» **Try it**
The word "Given" appears in some lines of the listing below; report how many such lines there are, and nothing else.

» **Data supplied**

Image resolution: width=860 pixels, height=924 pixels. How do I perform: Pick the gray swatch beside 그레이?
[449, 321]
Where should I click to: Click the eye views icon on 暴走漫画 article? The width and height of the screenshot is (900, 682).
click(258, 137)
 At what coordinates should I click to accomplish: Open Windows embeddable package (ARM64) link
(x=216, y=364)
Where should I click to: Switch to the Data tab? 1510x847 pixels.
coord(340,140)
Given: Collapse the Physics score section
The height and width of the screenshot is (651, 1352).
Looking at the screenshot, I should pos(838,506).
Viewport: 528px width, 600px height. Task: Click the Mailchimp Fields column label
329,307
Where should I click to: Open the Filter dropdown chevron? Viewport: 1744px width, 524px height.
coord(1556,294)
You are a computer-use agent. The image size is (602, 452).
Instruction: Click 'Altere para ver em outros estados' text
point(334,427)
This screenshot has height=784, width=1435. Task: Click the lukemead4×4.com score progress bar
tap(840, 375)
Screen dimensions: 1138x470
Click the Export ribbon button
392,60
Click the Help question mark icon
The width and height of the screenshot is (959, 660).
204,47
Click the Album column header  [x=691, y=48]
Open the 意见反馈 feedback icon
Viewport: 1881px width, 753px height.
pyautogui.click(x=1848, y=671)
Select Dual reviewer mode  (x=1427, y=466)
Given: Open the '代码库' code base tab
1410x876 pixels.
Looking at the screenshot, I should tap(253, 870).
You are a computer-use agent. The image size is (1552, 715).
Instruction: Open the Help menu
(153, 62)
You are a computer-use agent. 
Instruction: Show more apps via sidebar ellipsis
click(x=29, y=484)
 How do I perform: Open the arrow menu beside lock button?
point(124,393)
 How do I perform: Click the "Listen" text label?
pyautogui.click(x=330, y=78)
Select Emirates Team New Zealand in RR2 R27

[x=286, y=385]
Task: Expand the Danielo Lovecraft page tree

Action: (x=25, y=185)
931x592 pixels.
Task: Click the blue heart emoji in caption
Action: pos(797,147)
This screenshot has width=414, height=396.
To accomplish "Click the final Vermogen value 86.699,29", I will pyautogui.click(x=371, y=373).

» **Written reply**
2